In fact, this does happen. The state even has a law in place regarding how those apologies may be used in the event of a medical malpractice lawsuit.

Can I submit a doctor’s apology as evidence in my case?

According to Michigan law, the apology itself or any other expression of sympathy or compassion may not be used as an admission of liability. Therefore, if a physician says he or she is sorry for someone’s loss, pain or suffering, it may not be used as evidence. However, this law does not apply to any kind of statement that would be addressing culpability or fault.

For example, if a woman’s child is lost during childbirth, and the attending physician says he or she is sorry for the loss, the statement itself may not be evidence. Consider, alternatively, that the physician says he or she is sorry for not monitoring the mother and child as they should have been. That statement may be used in a medical malpractice lawsuit.

Does this prompt physicians to deny mistakes?

It could. Some doctors may fear litigation and cut off communication to patients altogether. This could prove harmful, as some people may not be aware that a mistake in their care was made until down the road, when a condition has become much worse.

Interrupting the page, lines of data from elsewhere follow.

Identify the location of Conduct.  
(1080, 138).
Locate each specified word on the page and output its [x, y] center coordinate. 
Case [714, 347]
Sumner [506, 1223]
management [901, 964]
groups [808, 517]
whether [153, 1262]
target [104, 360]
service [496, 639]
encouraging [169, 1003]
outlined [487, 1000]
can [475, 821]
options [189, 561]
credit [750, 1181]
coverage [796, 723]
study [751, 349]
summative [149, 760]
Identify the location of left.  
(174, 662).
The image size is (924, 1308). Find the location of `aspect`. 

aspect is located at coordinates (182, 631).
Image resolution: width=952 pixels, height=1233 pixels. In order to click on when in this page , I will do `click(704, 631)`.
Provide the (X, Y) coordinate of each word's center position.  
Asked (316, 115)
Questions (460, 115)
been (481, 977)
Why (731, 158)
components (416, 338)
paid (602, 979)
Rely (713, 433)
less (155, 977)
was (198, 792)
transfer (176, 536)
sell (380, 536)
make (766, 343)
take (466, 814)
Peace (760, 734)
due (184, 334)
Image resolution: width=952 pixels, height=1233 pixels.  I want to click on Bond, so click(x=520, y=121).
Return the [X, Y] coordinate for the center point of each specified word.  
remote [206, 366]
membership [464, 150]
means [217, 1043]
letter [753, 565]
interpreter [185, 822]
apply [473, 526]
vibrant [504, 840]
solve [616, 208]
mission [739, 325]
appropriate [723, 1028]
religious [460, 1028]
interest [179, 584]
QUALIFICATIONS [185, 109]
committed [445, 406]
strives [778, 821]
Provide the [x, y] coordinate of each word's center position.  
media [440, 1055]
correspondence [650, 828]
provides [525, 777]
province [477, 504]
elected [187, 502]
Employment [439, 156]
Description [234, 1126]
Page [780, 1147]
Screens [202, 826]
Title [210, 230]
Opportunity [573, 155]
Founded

What is the medical industry doing about it?

Fortunately, leaders in the medical industry have recognized that more communication, not less, is the answer. In fact, right here in Michigan, a program was pioneered to test a program called CANDOR, which stands for Communication and Optimal Resolution.

According to a report from The Washington Post, the program intends to improve transparency by asking physicians to promptly disclose a mistake and make an apology. In some cases, compensation may be extended almost immediately. The Washington Post notes that in the first year after Michigan adopted the program, the number of medical negligence lawsuits filed were cut in half.

Should I simply accept an apology and move on?

An apology from a physician does not remedy the mistake he or she made. Even though compensation may not ever undo the damage that has been done, it may at least cover the additional expenses someone has incurred as a result of the error.

In Michigan, plaintiffs have two years from the date of the error to initiate a claim, or within six months of discovering the issue. An attorney should always be consulted to review an apology and an offer of compensation.